What is the probability of picking $4$ balls out from the two bins?

Question

Assume there are $2$ bins (bin $a$ and bin $b$ ), and each bin contains $n$ indistinguishable balls with $n>10$. The probability of picking $k$ ball from each bin is $p_k$, ($k\ge 0$). Then what is the probability of picking $4$ balls out from the two bins?

My try:

If $i$ balls are picked from bin $a$, then $4-i$ balls should be picked from bin $b$, with $0\le i\le 4$. Therefore, the probability of picking $4$ balls from the two bins is \begin{align*} &\Pr[\text{picking $4$ balls from the two bins}] \\ & = p_0\cdot p_4 + p_4\cdot p_0 \\ & + p_1\cdot p_3 + p_3\cdot p_1 \\ & + p_2\cdot p_2 \end{align*}

However, my classmate said my equation is not "symmetric", and he gave the probability as

\begin{align*} &\Pr[\text{picking $4$ balls from the two bins}] \\ & = p_0\cdot p_4 + p_4\cdot p_0 \\ & + p_1\cdot p_3 + p_3\cdot p_1 \\ & + p_2\cdot p_2 + \color{red}{ p_2\cdot p_2} \end{align*}

Which probability is right?

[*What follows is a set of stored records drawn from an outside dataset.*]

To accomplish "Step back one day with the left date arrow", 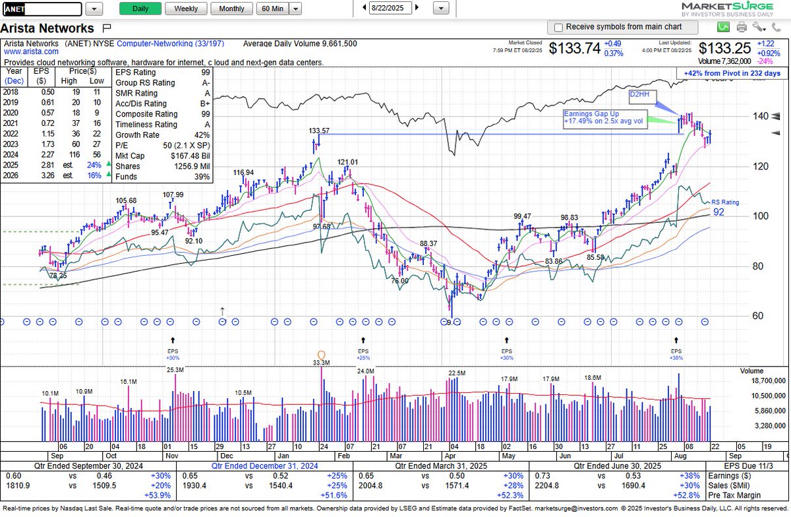I will [x=363, y=9].
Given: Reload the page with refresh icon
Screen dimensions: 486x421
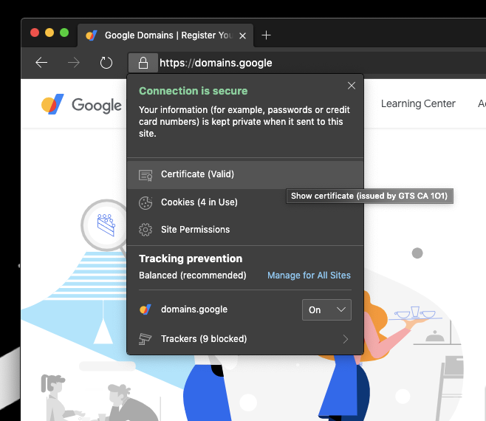Looking at the screenshot, I should (x=106, y=63).
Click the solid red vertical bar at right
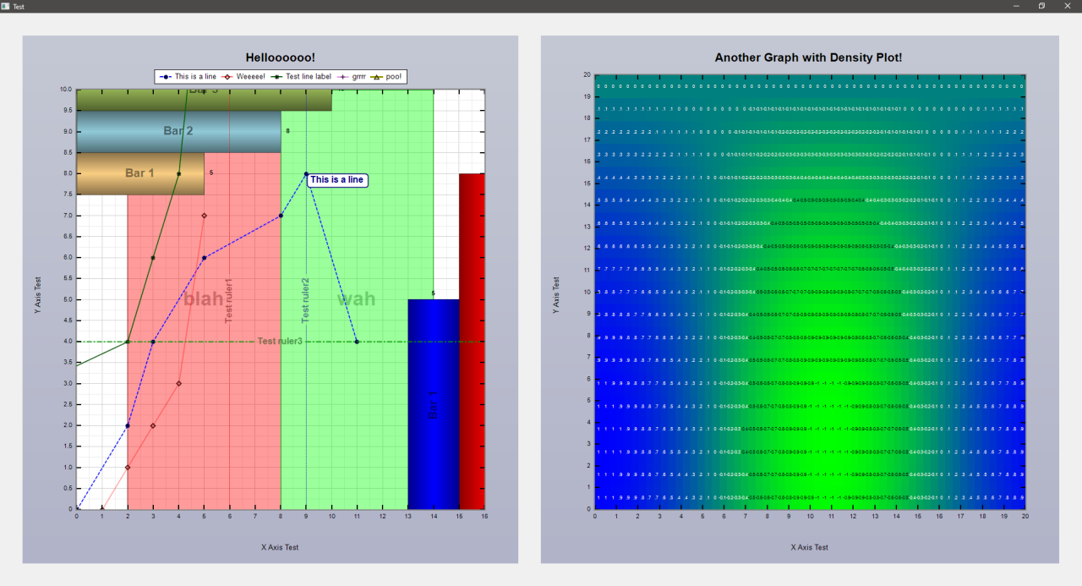This screenshot has height=586, width=1082. point(472,338)
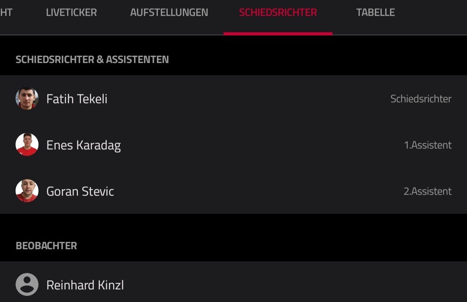Screen dimensions: 467x302
Task: Open referee name Fatih Tekeli
Action: click(77, 99)
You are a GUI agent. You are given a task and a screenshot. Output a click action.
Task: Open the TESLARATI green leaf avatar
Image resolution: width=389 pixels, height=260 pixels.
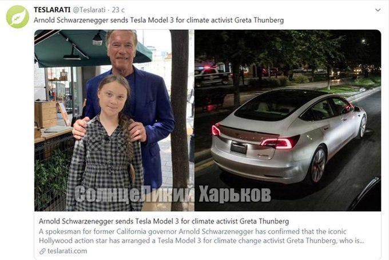[17, 17]
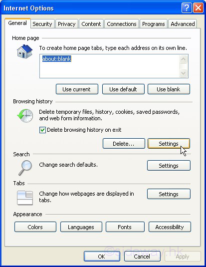The width and height of the screenshot is (206, 267).
Task: Select the Connections tab
Action: (x=122, y=24)
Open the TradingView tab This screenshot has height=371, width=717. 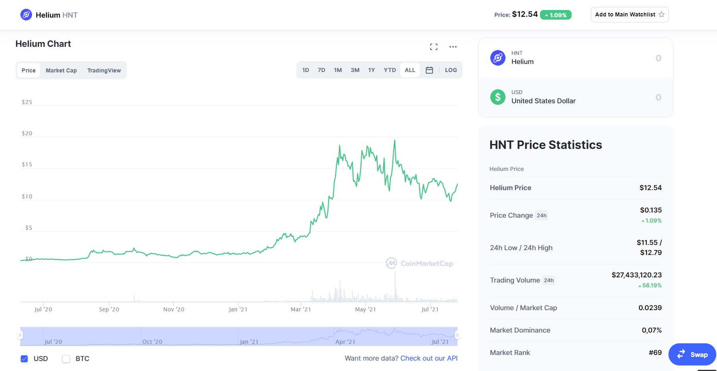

If I am right, how do I convince him? Or did I miss something in my calculation?

Thanks in advance!

Answer 1

Your probability is right.

Let $X$ be the number of balls picked from bin $a$, let $Y$ be the number of balls picked from bin $b$ and let $Z=X+Y$. Assume that $X$ and $Y$ are independent. The distribution of $Z$ is given by the discrete convolution formula $$ \Pr\{Z=z\}=\sum_{x=0}^{z}\Pr\{X=x\}\Pr\{Y=z-x\} $$ for $0\le z\le 2n$, which is exactly what you obtained for $\Pr\{Z=4\}$.

You can convince your friend with a simple example. Suppose that $p_2=1$ and all other probabilities are $0$. Then the probability that your friend obtained is $2$, which is not very good...